Landvermessung: der Norden
Drache mit Feueratem
Hans Henny Jahnns „Trümmer des Gewissens“ enthüllt in Wilhelmshaven den tödlichen Filz von Wissenschaft und Politik
Erschienen in: Theater der Zeit: Wölfin im Schafspelz – Die Schauspielerin Constanze Becker (05/2013)

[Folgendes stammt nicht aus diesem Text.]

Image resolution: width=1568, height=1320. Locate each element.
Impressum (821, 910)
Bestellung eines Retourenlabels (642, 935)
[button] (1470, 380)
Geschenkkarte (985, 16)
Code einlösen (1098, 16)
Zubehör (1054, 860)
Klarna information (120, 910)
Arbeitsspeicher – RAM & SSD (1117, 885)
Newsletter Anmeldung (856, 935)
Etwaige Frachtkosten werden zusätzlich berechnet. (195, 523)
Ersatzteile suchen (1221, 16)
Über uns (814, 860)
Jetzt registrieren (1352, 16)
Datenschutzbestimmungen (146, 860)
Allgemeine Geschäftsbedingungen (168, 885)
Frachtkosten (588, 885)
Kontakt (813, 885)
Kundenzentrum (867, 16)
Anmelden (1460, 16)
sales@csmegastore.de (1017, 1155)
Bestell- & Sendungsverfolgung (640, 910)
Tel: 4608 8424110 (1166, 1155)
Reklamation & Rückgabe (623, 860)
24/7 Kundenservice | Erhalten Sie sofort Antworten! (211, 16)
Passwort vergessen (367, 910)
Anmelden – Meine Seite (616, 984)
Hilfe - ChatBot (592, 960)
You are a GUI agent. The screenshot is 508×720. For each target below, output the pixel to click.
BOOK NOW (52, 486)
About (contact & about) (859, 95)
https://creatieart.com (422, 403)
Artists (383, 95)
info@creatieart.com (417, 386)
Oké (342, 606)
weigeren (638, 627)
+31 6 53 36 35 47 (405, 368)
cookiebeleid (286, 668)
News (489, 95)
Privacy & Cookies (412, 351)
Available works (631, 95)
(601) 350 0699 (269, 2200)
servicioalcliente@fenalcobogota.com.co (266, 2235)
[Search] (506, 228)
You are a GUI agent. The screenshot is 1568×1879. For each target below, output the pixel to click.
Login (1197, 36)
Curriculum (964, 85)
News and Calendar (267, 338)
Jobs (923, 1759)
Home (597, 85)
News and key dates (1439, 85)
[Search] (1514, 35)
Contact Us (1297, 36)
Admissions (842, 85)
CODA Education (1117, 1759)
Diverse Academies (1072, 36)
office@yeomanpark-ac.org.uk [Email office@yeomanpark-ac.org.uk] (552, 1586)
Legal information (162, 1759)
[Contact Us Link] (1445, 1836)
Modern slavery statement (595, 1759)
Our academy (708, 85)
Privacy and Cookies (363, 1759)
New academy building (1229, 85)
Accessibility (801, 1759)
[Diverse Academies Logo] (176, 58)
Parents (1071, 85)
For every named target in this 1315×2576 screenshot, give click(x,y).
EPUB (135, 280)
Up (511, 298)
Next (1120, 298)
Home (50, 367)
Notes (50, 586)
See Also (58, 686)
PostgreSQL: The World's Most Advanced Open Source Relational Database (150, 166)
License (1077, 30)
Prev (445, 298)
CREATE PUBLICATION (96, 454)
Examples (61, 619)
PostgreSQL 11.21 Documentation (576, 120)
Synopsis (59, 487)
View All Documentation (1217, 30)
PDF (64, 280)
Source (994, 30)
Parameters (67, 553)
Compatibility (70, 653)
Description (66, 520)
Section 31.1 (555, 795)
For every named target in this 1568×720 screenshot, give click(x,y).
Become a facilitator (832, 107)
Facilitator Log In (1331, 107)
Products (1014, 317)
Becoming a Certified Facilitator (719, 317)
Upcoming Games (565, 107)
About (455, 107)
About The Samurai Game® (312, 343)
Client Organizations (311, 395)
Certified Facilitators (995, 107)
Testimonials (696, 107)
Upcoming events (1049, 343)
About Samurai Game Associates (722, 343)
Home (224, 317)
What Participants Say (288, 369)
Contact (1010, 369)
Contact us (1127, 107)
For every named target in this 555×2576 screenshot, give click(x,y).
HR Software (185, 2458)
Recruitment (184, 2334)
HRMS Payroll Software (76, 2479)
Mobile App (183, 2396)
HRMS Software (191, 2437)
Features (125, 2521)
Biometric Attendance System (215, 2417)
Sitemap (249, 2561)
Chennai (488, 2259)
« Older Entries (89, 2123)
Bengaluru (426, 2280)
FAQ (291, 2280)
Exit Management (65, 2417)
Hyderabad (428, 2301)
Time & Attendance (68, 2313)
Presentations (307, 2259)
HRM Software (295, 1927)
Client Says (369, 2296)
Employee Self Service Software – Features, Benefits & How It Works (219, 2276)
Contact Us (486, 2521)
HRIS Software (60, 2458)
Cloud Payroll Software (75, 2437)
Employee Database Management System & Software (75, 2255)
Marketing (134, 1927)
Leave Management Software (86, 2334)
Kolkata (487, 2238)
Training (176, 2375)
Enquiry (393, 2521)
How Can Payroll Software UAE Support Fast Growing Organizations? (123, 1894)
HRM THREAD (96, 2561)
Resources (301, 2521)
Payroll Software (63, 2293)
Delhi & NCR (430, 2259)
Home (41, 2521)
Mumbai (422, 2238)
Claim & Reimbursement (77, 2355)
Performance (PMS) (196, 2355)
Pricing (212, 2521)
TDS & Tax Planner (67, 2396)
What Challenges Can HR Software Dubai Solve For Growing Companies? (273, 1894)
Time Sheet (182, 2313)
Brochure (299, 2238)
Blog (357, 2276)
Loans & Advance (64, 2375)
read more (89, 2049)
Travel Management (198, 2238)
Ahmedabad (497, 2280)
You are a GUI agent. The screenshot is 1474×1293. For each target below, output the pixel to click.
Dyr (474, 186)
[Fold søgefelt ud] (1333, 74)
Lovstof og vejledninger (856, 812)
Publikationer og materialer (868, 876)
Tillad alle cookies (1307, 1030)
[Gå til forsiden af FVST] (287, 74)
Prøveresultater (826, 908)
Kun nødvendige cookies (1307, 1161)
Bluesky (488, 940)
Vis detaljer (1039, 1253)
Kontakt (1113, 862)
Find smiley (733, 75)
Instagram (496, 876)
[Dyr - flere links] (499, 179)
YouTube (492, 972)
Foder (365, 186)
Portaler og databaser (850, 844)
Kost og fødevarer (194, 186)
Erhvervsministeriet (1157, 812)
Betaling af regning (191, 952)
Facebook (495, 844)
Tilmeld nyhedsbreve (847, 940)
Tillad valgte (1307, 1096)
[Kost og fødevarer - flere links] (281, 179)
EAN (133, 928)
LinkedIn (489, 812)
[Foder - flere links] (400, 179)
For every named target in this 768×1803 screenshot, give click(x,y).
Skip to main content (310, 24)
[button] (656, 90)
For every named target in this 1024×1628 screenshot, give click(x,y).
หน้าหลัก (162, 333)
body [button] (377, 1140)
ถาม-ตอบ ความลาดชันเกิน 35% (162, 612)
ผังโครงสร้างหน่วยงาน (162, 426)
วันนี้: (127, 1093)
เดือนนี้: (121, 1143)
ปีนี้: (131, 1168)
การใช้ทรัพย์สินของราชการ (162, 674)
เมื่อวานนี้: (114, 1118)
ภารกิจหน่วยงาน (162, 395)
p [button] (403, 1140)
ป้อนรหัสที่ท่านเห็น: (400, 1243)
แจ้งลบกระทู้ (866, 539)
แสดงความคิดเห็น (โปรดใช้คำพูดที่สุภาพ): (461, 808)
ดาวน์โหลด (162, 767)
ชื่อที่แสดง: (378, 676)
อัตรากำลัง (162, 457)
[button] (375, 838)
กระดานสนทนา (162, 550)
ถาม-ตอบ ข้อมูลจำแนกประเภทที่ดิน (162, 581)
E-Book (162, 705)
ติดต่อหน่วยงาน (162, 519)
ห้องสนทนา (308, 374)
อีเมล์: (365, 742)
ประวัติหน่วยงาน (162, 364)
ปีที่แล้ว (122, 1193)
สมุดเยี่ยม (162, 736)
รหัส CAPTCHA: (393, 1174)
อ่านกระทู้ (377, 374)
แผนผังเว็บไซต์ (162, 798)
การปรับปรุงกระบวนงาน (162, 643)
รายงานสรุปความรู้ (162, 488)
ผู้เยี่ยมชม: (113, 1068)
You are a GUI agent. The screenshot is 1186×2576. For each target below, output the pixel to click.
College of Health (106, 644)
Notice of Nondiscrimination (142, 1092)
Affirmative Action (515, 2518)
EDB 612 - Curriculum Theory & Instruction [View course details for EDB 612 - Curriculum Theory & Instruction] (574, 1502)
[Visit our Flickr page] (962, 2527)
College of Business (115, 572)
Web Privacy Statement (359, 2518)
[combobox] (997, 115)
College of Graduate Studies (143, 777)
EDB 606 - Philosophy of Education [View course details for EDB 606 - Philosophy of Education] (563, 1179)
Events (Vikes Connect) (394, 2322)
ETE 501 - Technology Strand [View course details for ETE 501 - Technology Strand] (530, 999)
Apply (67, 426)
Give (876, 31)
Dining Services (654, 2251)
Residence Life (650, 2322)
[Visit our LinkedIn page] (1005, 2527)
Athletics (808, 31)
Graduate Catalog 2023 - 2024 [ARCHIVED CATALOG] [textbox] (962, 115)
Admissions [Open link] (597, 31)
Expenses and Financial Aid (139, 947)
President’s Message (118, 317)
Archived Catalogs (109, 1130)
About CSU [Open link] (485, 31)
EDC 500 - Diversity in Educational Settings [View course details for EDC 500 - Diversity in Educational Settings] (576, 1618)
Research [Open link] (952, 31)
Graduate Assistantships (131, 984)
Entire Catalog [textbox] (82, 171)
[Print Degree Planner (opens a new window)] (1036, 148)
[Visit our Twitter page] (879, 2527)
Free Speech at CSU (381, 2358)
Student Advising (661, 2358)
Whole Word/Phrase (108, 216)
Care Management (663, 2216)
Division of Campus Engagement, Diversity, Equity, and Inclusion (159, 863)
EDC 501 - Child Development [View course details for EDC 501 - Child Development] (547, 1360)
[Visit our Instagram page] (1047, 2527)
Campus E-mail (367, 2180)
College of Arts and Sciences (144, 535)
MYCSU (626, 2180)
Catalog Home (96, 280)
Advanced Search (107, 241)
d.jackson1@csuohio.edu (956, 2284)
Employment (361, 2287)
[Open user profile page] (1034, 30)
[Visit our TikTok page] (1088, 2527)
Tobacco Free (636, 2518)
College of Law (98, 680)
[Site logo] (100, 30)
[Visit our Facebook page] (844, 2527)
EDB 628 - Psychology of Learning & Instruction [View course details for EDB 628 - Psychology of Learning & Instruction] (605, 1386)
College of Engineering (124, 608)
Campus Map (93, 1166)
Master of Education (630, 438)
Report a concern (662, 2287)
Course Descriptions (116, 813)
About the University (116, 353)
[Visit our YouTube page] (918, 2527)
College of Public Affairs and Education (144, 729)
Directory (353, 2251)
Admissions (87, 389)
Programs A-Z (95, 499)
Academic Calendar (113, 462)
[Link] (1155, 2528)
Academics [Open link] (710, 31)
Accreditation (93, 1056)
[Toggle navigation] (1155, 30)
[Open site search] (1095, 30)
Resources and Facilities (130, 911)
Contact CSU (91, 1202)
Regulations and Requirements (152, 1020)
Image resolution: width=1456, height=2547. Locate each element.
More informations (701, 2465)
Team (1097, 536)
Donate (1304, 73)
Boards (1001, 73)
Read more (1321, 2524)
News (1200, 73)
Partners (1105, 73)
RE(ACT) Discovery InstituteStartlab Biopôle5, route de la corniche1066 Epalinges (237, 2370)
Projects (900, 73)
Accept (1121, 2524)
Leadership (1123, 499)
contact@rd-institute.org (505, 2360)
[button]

Assoziationen: Niedersachsen Theaterkritiken Landesbühne Niedersachsen Nord
Beton. Überall Beton. Meterdick. Wer einmal durch Wilhelmshaven gefahren ist, vorbei an den klotzigen Bunkern aus dem Zweiten Weltkrieg, spürt die Beklemmung, die von dieser Bühne hier ausgeht: ein kaltes Gefühl der Bedrohung. Etwas lauert dort draußen und schlägt vielleicht jederzeit zu. Unsichtbar? Formlos? Nein, so alltäglich wie die Bunkerinsassen selbst: der Mensch, Maschinenbauer und Erfinder der Vernichtungsmaschinerie.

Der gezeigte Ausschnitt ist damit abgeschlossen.